TESTO DI LETTURA -
※ ※ ※

Il 12 settembre scorso i legali di Bossetti, Silvia Gazzetti e Claudio Salvagni, avevano presentato al tribunale di Bergamo istanza di scarcerazione per il loro assistito. Chiedevano che potesse attendere il processo agli arresti domiciliari. Ma il Gip Ezia Maccora aveva impiegato un solo fine settimana per rispondere, in appena quattro pagine, alle quaranta redatte dalla difesa del muratore. Emettendo un’ordinanza di rigetto. Gli avvocati ci riprovano ora con l’appello al tribunale della Libertà.

Perché la difesa chiede la scarcerazione

Fulcro della loro istanza, le esigenze cautelari e i gravi indizi di colpevolezza che, così come enunciati nell’ordinanza di arresto, sarebbero, a loro dire, insussistenti. In pratica la difesa di Bossetti contesta tutti quelli che sono gli indizi indicati dall’accusa e, forte della decisione dello stesso gip che, in fase di convalida del fermo, negò la probabilità del pericolo di fuga, torna a chiedere la scarcerazione del loro assistito. Massimo Bossetti, da sempre determinato a voler dimostrare la propria innocenza, ha chiesto – come è suo diritto – di partecipare all’udienza, che si svolgerà a porte chiuse. In aula sarà presente anche il pubblico ministero Letizia Ruggeri, accompagnata dal procuratore capo di Bergamo, Francesco Dettori, a dimostrazione della condivisione di tutta la procura dell’impianto accusatorio a carico di Bossetti.

※ ※ ※

DATI FORNITI -

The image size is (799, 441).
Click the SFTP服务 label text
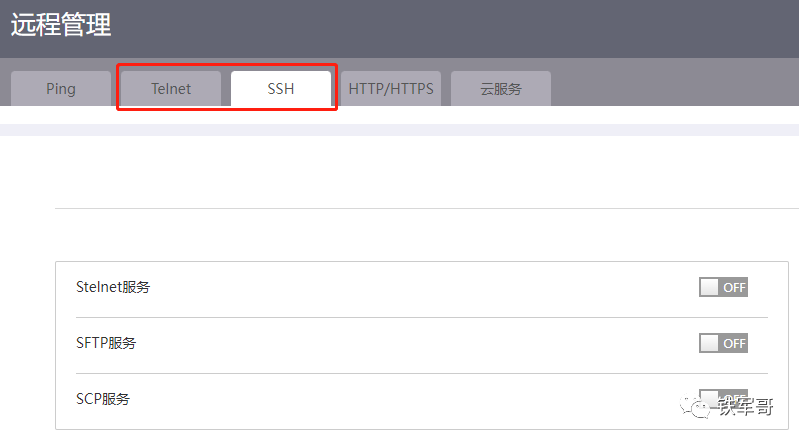coord(106,343)
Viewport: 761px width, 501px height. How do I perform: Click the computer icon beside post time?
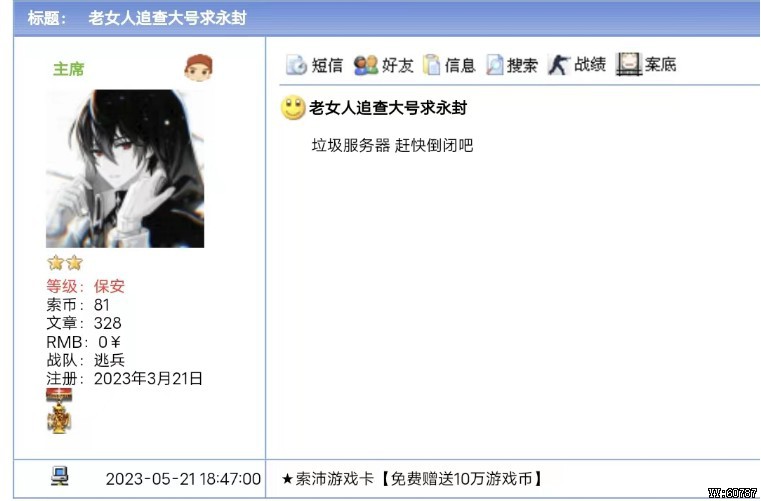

※ ※ ※

CONSEGNE DELL'ESERCIZIO -
**A)** Ricopia dal testo sulla scarcerazione di Bossetti il passo compreso tra "Fulcro della loro" e "carico di Bossetti.", estremi inclusi.
**B)** Riprendi il testo sulla scarcerazione di Bossetti e proseguilo dopo la sua ultima frase.

SOLUZIONI -
**A)**
Fulcro della loro istanza, le esigenze cautelari e i gravi indizi di colpevolezza che, così come enunciati nell’ordinanza di arresto, sarebbero, a loro dire, insussistenti. In pratica la difesa di Bossetti contesta tutti quelli che sono gli indizi indicati dall’accusa e, forte della decisione dello stesso gip che, in fase di convalida del fermo, negò la probabilità del pericolo di fuga, torna a chiedere la scarcerazione del loro assistito. Massimo Bossetti, da sempre determinato a voler dimostrare la propria innocenza, ha chiesto – come è suo diritto – di partecipare all’udienza, che si svolgerà a porte chiuse. In aula sarà presente anche il pubblico ministero Letizia Ruggeri, accompagnata dal procuratore capo di Bergamo, Francesco Dettori, a dimostrazione della condivisione di tutta la procura dell’impianto accusatorio a carico di Bossetti.

**B)**
Le tracce del Dna

I punti che saranno discussi sono quelli già anticipati dai media nei giorni scorsi. In primis, la rivalutazione del campione di dna prelevato dagli slip di Yara nel campo di Chignolo d’Isola. Sui vestiti della ragazza furono trovate varie tracce biologiche. La più importante è appunto quella repertata sulle mutandine della giovane ginnasta di Brembate di Sopra. Il rapporto del Ris dei carabinieri, che effettuò le analisi, parla di traccia corrotta dalla permanenza per tre mesi agli agenti atmosferici. Tanto deteriorata da non poter stabilire se si tratti di sangue, saliva o altro. Ma nello stesso rapporto il Ris definisce quella medesima traccia ottimale per quanto riguarda l’estrapolazione del profilo genetico del presunto assassino.

Un reperto che non esiste più

Da quella traccia gli inquirenti arrivarono prima alla famiglia Guerinoni, quindi all’autista di pullman di Gorno, in alta Val Seriana, padre biologico di Ignoto 1 (nome in codice del presunto autore del delitto) e, infine, a Massimo Giuseppe Bossetti. Posto che, dopo quasi quattro anni di indagini, di concreto e inequivocabile a carico di Bossetti c’è solo quel dna, i suoi avvocati chiedono che venga ripetuta la fase di estrazione dal reperto iniziale. Peccato che quel reperto non esista più, a causa delle numerose perizie a cui è stato sottoposto.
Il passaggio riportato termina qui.